WHAT IS REQUIRED:
Make a verbatim copy of all the records.
[MATERIAL FOR THE TASK]
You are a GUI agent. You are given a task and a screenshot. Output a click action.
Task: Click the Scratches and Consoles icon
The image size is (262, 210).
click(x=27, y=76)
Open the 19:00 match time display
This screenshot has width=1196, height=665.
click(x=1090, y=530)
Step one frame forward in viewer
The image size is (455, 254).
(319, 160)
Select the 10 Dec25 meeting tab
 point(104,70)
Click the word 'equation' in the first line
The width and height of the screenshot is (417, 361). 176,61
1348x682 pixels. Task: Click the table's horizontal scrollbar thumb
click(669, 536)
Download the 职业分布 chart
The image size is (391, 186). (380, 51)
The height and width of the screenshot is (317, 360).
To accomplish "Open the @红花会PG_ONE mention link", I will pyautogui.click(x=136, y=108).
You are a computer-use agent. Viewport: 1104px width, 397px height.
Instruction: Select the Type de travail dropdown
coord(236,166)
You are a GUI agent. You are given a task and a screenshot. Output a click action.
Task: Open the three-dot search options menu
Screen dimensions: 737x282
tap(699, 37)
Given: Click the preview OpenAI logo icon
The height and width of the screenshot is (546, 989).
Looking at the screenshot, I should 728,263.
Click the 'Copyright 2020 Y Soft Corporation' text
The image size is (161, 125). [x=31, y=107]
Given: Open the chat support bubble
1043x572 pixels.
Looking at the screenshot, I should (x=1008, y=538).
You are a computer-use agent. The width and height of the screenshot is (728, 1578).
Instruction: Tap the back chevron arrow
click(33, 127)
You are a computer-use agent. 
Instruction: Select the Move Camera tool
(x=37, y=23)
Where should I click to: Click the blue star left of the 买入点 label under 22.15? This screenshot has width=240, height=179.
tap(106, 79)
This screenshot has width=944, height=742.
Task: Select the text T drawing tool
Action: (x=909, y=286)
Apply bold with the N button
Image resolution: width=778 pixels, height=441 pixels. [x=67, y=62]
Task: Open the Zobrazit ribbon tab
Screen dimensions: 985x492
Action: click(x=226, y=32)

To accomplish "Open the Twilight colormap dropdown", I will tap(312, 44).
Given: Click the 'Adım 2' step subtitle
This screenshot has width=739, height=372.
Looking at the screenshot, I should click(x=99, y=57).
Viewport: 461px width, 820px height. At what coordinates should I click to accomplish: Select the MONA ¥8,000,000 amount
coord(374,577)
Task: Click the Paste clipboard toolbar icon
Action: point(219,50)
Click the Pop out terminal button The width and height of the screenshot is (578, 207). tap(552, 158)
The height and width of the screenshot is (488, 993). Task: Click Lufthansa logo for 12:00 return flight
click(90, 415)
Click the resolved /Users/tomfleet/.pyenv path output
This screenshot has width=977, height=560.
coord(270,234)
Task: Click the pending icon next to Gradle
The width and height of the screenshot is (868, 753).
[/MATERIAL FOR THE TASK]
ANSWER SPACE:
You are a GUI agent. You are given a task and a screenshot. Output a click action.
Task: Click the Scratches and Consoles icon
The image size is (262, 210).
click(x=27, y=76)
Open the 19:00 match time display
This screenshot has width=1196, height=665.
click(x=1090, y=530)
Step one frame forward in viewer
The image size is (455, 254).
(319, 160)
Select the 10 Dec25 meeting tab
 point(104,70)
Click the word 'equation' in the first line
The width and height of the screenshot is (417, 361). 176,61
1348x682 pixels. Task: Click the table's horizontal scrollbar thumb
click(669, 536)
Download the 职业分布 chart
The image size is (391, 186). (380, 51)
The height and width of the screenshot is (317, 360).
To accomplish "Open the @红花会PG_ONE mention link", I will pyautogui.click(x=136, y=108).
You are a computer-use agent. Viewport: 1104px width, 397px height.
Instruction: Select the Type de travail dropdown
coord(236,166)
You are a GUI agent. You are given a task and a screenshot. Output a click action.
Task: Open the three-dot search options menu
Screen dimensions: 737x282
tap(699, 37)
Given: Click the preview OpenAI logo icon
The height and width of the screenshot is (546, 989).
Looking at the screenshot, I should 728,263.
Click the 'Copyright 2020 Y Soft Corporation' text
The image size is (161, 125). [x=31, y=107]
Given: Open the chat support bubble
1043x572 pixels.
Looking at the screenshot, I should (x=1008, y=538).
You are a computer-use agent. The width and height of the screenshot is (728, 1578).
Instruction: Tap the back chevron arrow
click(33, 127)
You are a computer-use agent. 
Instruction: Select the Move Camera tool
(x=37, y=23)
Where should I click to: Click the blue star left of the 买入点 label under 22.15? This screenshot has width=240, height=179.
tap(106, 79)
This screenshot has width=944, height=742.
Task: Select the text T drawing tool
Action: (x=909, y=286)
Apply bold with the N button
Image resolution: width=778 pixels, height=441 pixels. [x=67, y=62]
Task: Open the Zobrazit ribbon tab
Screen dimensions: 985x492
Action: click(x=226, y=32)

To accomplish "Open the Twilight colormap dropdown", I will tap(312, 44).
Given: Click the 'Adım 2' step subtitle
This screenshot has width=739, height=372.
Looking at the screenshot, I should click(x=99, y=57).
Viewport: 461px width, 820px height. At what coordinates should I click to accomplish: Select the MONA ¥8,000,000 amount
coord(374,577)
Task: Click the Paste clipboard toolbar icon
Action: point(219,50)
Click the Pop out terminal button The width and height of the screenshot is (578, 207). tap(552, 158)
The height and width of the screenshot is (488, 993). Task: Click Lufthansa logo for 12:00 return flight
click(90, 415)
Click the resolved /Users/tomfleet/.pyenv path output
This screenshot has width=977, height=560.
coord(270,234)
Task: Click the pending icon next to Gradle
The width and height of the screenshot is (868, 753).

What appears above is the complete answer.